Traditional SNMP polling and sFlow/NetFlow sampling provide coarse-grained, after-the-fact visibility. They cannot tell you which hop introduced 10 microseconds of added latency or which port experienced micro-burst congestion during a collective AllReduce operation. This is where In-band Network Telemetry (INT) changes the equation.
INT is a data plane telemetry framework originally defined in the P4/INT specification (p4.org). It embeds telemetry metadata — switch ID, ingress/egress port, queue depth, latency, and timestamp — directly into the packet header as the packet traverses each INT-capable switch hop. The destination host or a dedicated collector extracts and reports this per-hop data, giving operators real-time, hop-by-hop path visibility.
For Australian enterprises deploying private AI infrastructure — whether on-premise GPU clusters or collocated AI racks — INT telemetry on SONiC-based open switches eliminates the need to buy into a proprietary vendor’s closed visibility stack. It also integrates naturally with SONiC’s container-based, modular architecture.
This playbook covers the full deployment lifecycle: understanding INT architecture, verifying ASIC and platform support, planning collector infrastructure, deploying INT on a SONiC spine-leaf fabric, and integrating telemetry data into operational workflows.

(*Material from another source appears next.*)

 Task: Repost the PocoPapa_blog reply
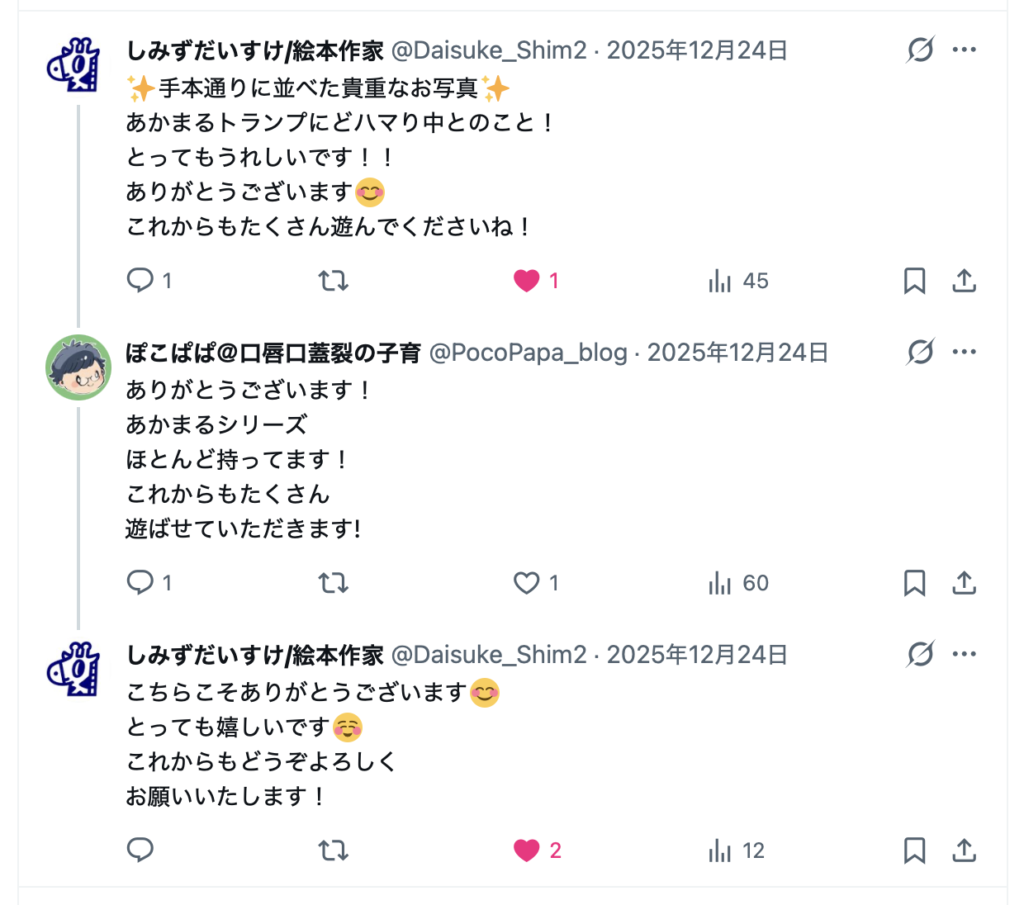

INT Architecture Fundamentals
In-band Network Telemetry operates by inserting a shim header and INT instruction stack into packets as they traverse the network. Each INT-capable switch along the path appends requested metadata fields based on the instruction bitmap carried in the packet.
INT Header Structure
The INT header consists of three key components:
- INT Shim Header: Identifies the packet as an INT packet and specifies the INT type (e.g., hop-by-hop, destination).
- INT Metadata Header: Contains the instruction bitmap that tells each switch what data to collect — switch ID, ingress port ID, egress port ID, hop latency, queue depth/occupancy, egress timestamp, and ingress timestamp.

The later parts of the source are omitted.